Records contained in a dataset:

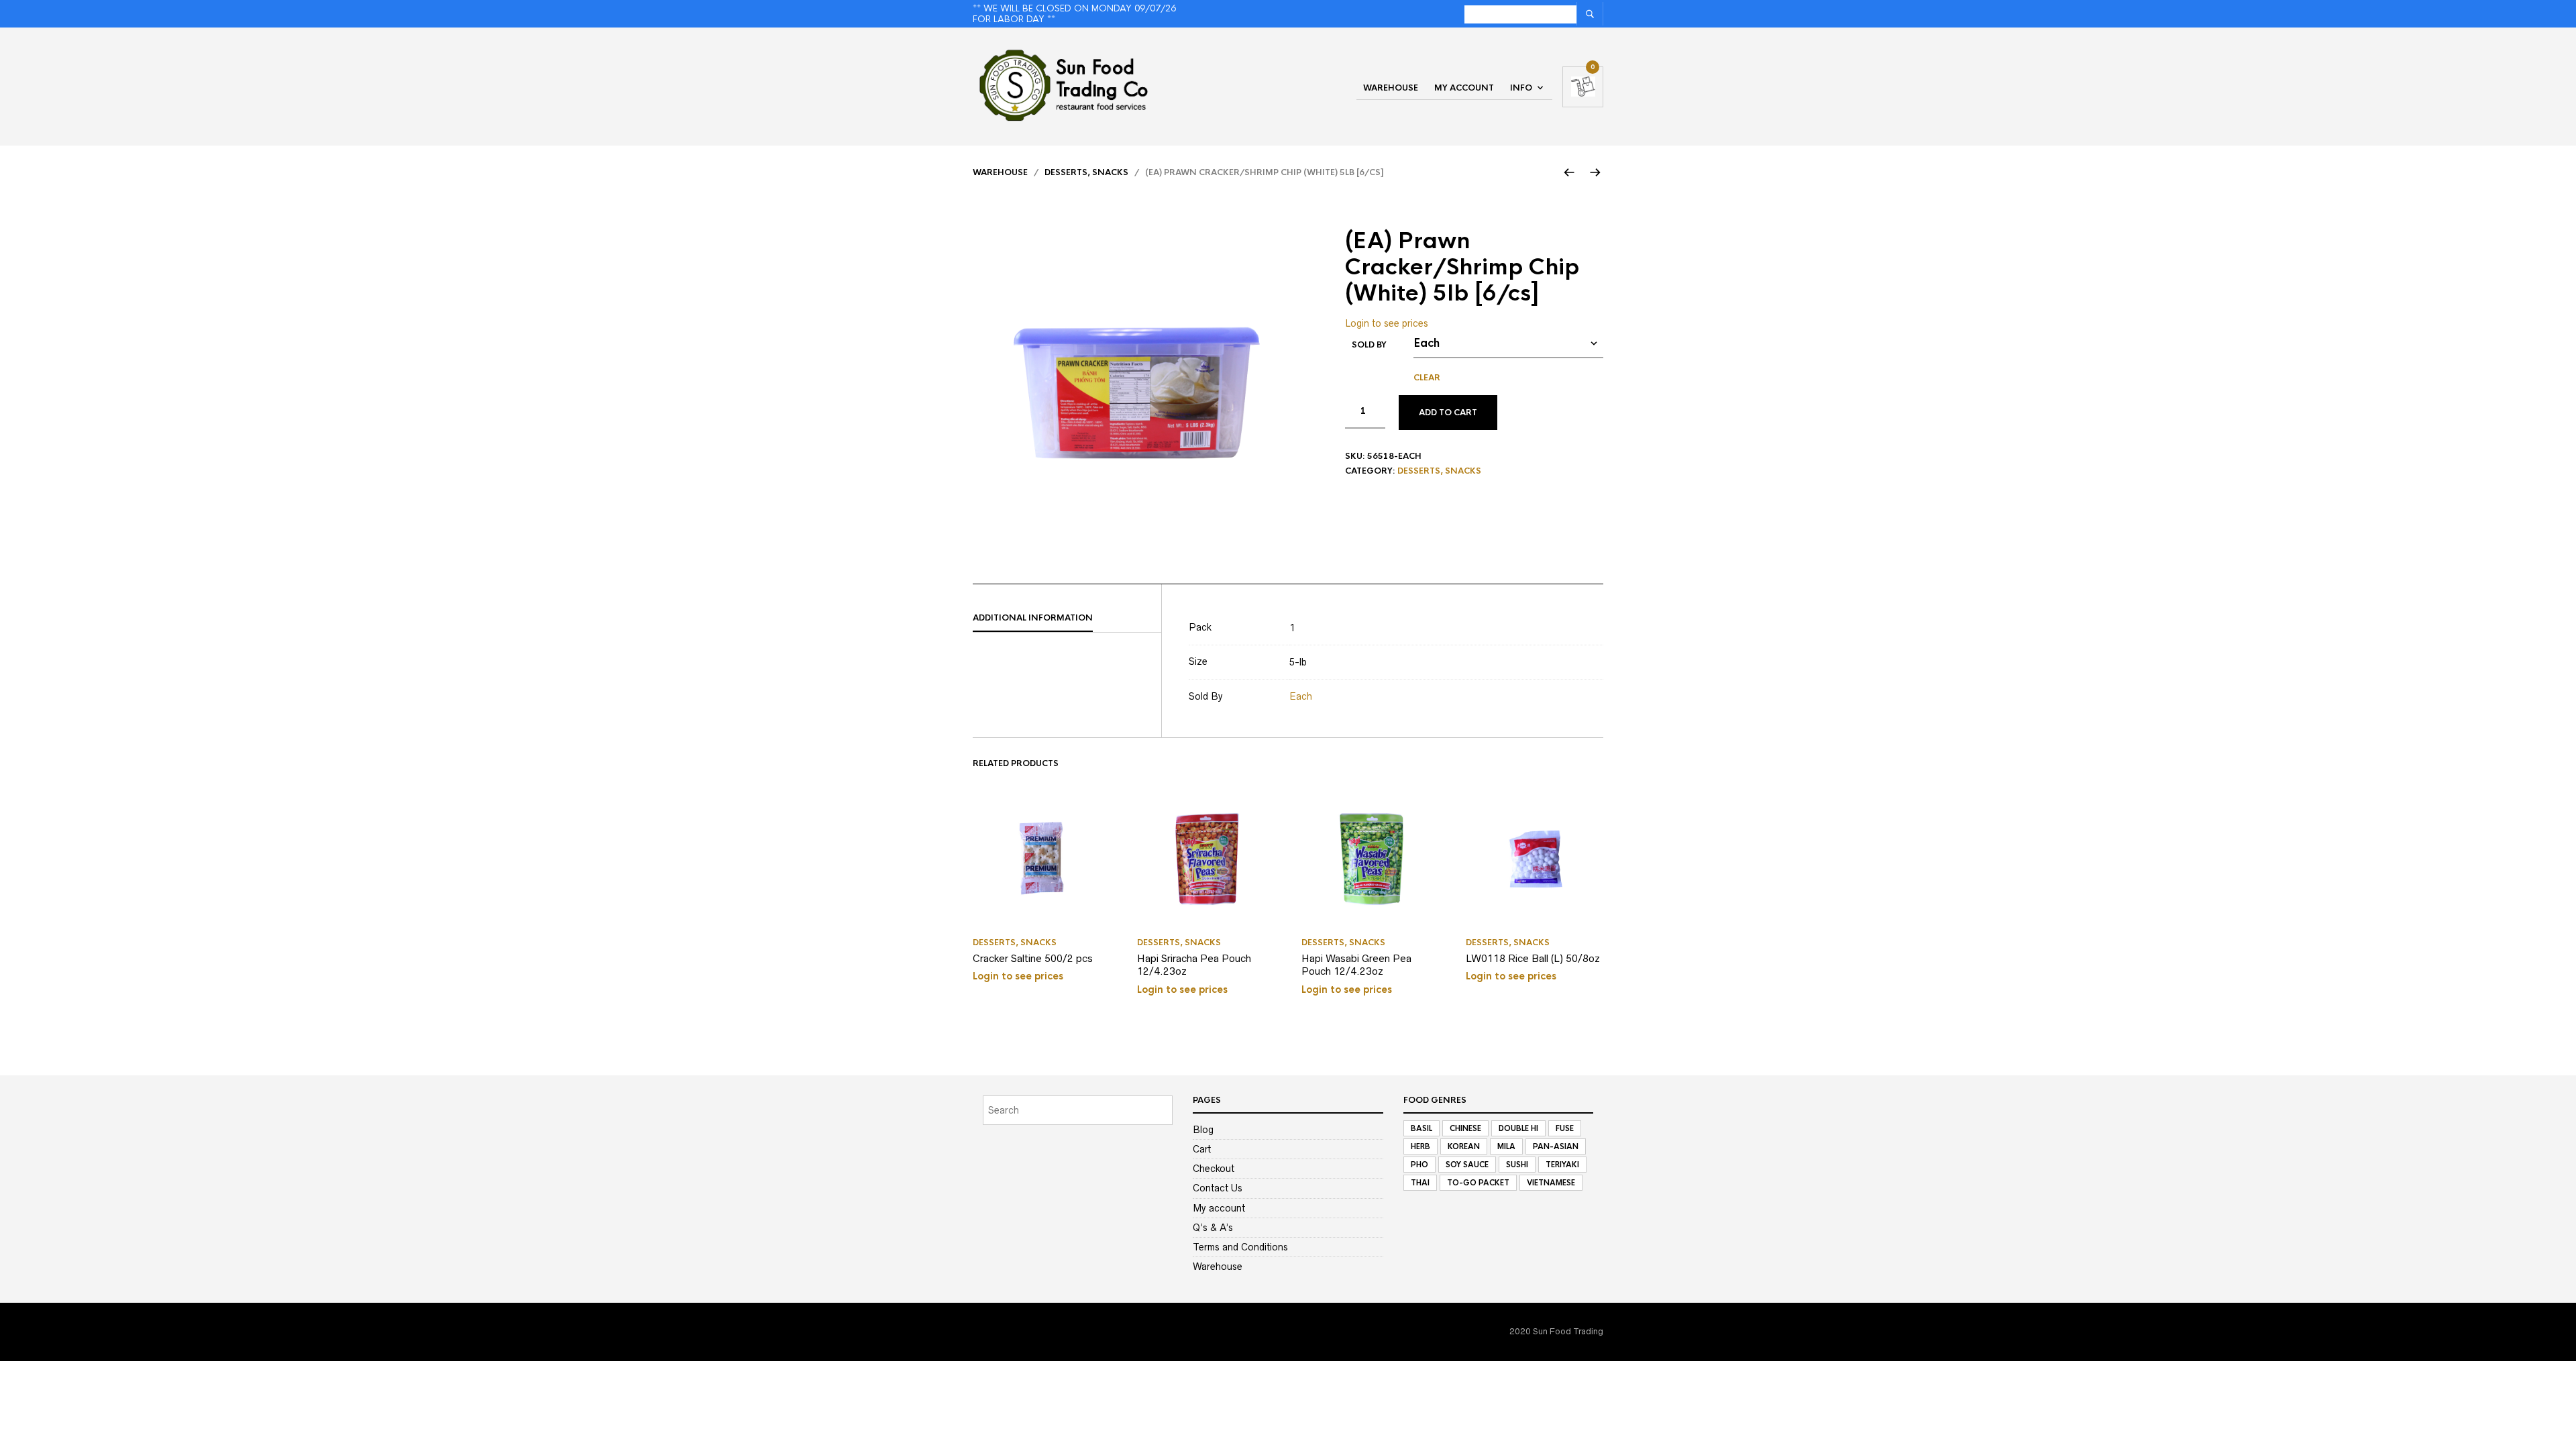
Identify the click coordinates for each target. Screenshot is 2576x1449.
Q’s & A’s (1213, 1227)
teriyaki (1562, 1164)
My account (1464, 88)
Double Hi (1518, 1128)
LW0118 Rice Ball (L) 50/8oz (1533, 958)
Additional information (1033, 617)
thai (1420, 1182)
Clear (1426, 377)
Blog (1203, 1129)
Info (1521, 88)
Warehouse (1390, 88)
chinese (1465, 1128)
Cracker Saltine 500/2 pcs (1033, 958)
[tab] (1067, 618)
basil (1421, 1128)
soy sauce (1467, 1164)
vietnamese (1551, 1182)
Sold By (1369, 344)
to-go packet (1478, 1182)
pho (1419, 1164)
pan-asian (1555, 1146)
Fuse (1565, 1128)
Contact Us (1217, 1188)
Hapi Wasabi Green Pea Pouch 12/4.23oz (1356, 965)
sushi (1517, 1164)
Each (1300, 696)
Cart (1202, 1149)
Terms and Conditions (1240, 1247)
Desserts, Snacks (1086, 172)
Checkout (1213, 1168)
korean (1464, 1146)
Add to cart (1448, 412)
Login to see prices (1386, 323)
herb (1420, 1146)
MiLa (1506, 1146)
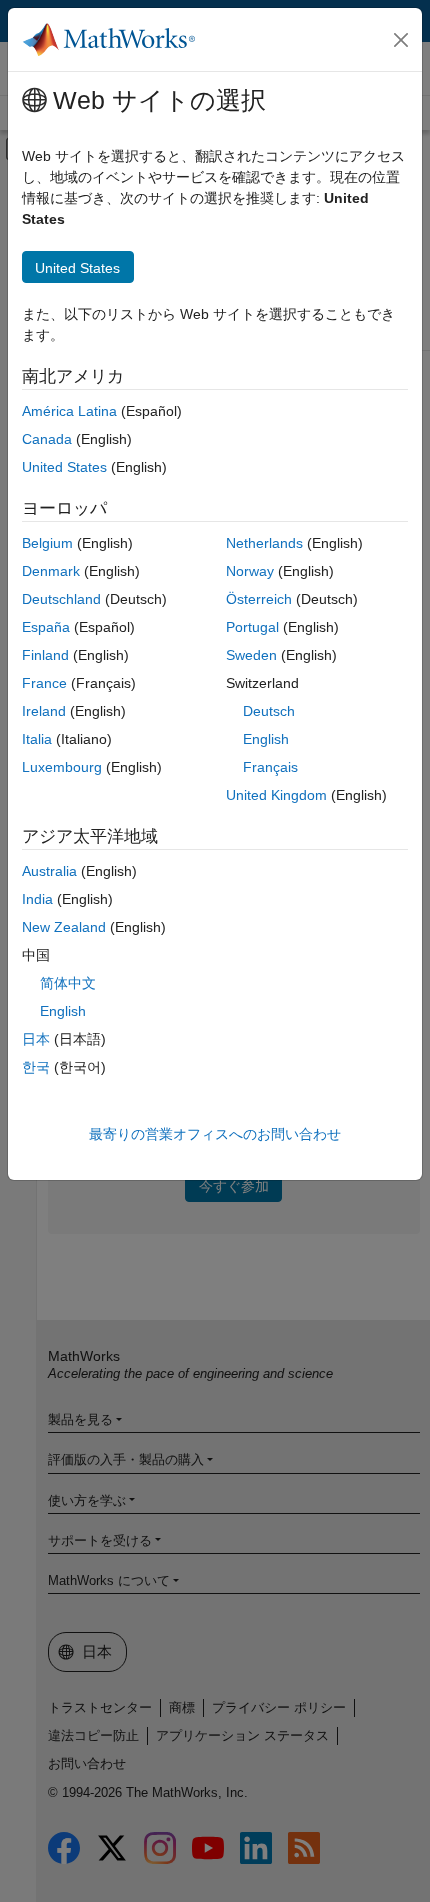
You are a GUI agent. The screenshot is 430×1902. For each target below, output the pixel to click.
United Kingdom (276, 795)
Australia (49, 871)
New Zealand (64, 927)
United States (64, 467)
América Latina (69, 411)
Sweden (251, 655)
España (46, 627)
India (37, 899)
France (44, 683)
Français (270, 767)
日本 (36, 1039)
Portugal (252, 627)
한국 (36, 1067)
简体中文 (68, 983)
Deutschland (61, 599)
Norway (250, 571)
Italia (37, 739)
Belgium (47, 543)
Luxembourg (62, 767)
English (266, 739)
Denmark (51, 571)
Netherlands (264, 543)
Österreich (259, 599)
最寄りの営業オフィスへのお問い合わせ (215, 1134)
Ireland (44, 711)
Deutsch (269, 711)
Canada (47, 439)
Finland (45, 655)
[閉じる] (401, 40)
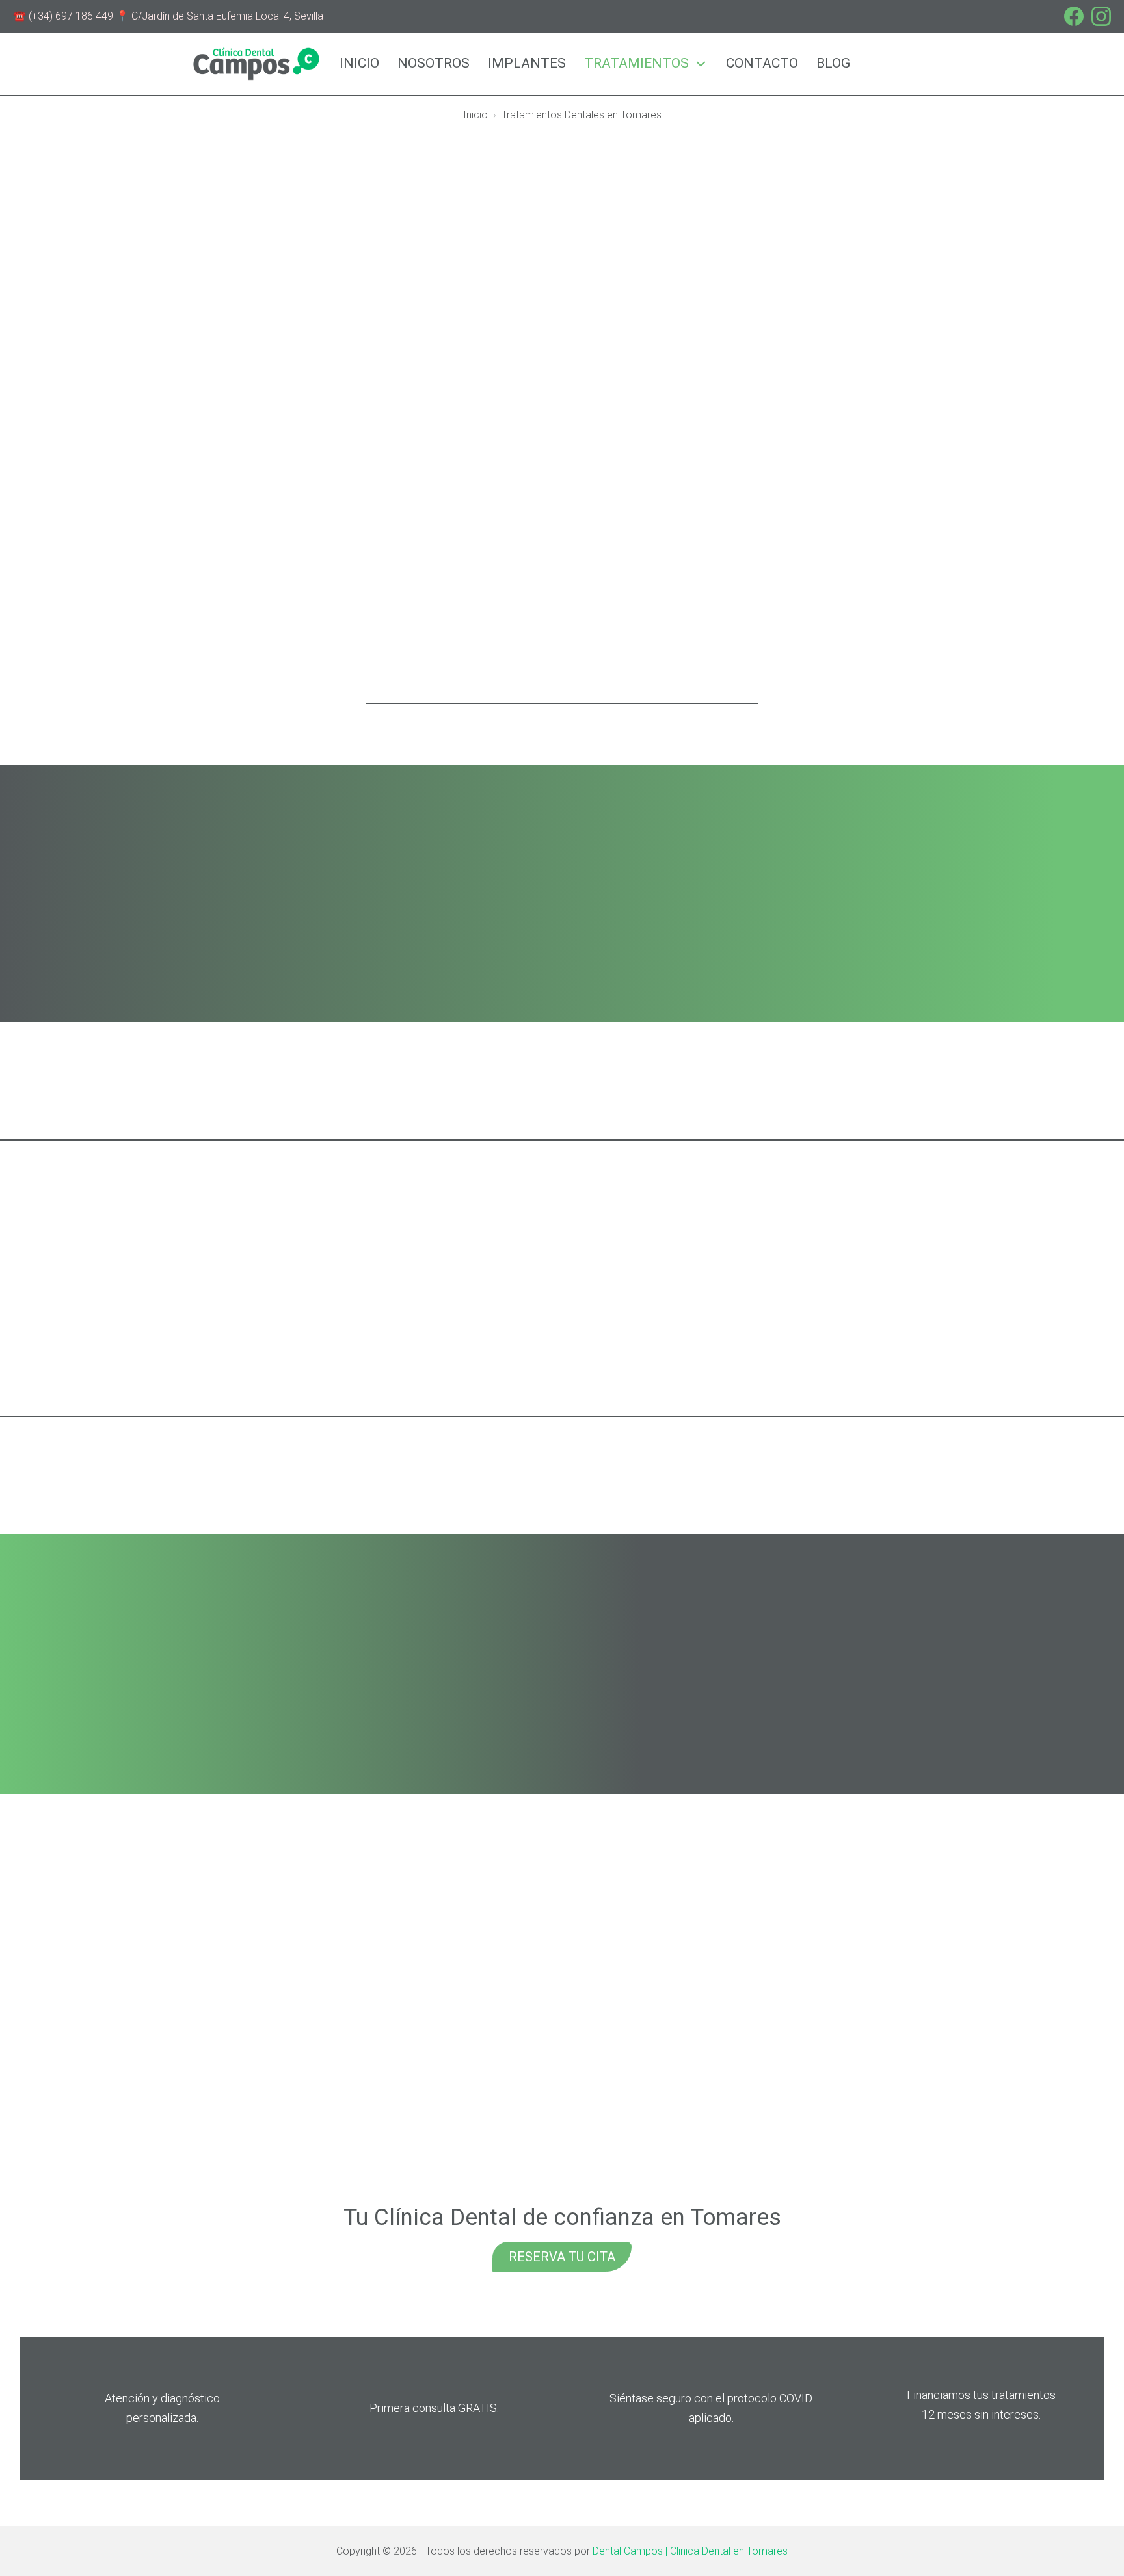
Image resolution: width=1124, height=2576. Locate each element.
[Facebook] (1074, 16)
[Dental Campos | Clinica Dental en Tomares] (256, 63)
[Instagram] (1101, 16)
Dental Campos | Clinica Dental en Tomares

- Exercise objective
Leave the pictures out and return each entry exactly.

- Exercise answer
Identify the click coordinates for each target. Screenshot is 2576x1449.
Q’s & A’s (1213, 1227)
teriyaki (1562, 1164)
My account (1464, 88)
Double Hi (1518, 1128)
LW0118 Rice Ball (L) 50/8oz (1533, 958)
Additional information (1033, 617)
thai (1420, 1182)
Clear (1426, 377)
Blog (1203, 1129)
Info (1521, 88)
Warehouse (1390, 88)
chinese (1465, 1128)
Cracker Saltine 500/2 pcs (1033, 958)
[tab] (1067, 618)
basil (1421, 1128)
soy sauce (1467, 1164)
vietnamese (1551, 1182)
Sold By (1369, 344)
to-go packet (1478, 1182)
pho (1419, 1164)
pan-asian (1555, 1146)
Fuse (1565, 1128)
Contact Us (1217, 1188)
Hapi Wasabi Green Pea Pouch 12/4.23oz (1356, 965)
sushi (1517, 1164)
Each (1300, 696)
Cart (1202, 1149)
Terms and Conditions (1240, 1247)
Desserts, Snacks (1086, 172)
Checkout (1213, 1168)
korean (1464, 1146)
Add to cart (1448, 412)
Login to see prices (1386, 323)
herb (1420, 1146)
MiLa (1506, 1146)
You are a GUI agent. The screenshot is 430×1902. For each target below, output the pixel to click.
United Kingdom (276, 795)
Australia (49, 871)
New Zealand (64, 927)
United States (64, 467)
América Latina (69, 411)
Sweden (251, 655)
España (46, 627)
India (37, 899)
France (44, 683)
Français (270, 767)
日本 (36, 1039)
Portugal (252, 627)
한국 (36, 1067)
简体中文 (68, 983)
Deutschland (61, 599)
Norway (250, 571)
Italia (37, 739)
Belgium (47, 543)
Luxembourg (62, 767)
English (266, 739)
Denmark (51, 571)
Netherlands (264, 543)
Österreich (259, 599)
最寄りの営業オフィスへのお問い合わせ (215, 1134)
Ireland (44, 711)
Deutsch (269, 711)
Canada (47, 439)
Finland (45, 655)
[閉じる] (401, 40)
Image resolution: width=1124, height=2576. Locate each element.
[Facebook] (1074, 16)
[Dental Campos | Clinica Dental en Tomares] (256, 63)
[Instagram] (1101, 16)
Dental Campos | Clinica Dental en Tomares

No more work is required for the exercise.